» **MATERIAL TO PROCESS**:
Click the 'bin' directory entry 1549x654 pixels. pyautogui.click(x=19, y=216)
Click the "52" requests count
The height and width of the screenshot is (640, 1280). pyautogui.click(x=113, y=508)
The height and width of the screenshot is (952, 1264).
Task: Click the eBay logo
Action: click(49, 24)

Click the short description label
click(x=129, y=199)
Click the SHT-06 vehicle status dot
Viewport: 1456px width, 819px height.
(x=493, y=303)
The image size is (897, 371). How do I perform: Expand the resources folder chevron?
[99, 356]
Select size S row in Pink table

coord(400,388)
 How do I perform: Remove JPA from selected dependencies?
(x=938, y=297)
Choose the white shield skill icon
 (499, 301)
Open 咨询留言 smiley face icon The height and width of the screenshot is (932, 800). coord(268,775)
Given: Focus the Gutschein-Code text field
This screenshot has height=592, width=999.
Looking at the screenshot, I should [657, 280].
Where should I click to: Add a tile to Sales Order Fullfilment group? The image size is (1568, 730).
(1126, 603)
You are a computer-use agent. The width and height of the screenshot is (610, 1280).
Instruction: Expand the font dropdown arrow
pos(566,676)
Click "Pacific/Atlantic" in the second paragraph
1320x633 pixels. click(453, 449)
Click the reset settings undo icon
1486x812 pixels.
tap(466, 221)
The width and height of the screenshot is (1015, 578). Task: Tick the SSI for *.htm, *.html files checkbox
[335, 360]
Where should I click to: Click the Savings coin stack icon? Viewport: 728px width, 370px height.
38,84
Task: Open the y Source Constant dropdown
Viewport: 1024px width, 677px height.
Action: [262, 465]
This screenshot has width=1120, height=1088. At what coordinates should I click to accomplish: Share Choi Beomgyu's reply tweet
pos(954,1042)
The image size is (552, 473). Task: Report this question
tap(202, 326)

» **WHAT YOU HAVE TO DO**: Wherever a line of the data holds "Open", copy that line.

» **RESULT FOR THIS EXERCISE**:
Open 咨询留言 smiley face icon The height and width of the screenshot is (932, 800). coord(268,775)
Task: Open the y Source Constant dropdown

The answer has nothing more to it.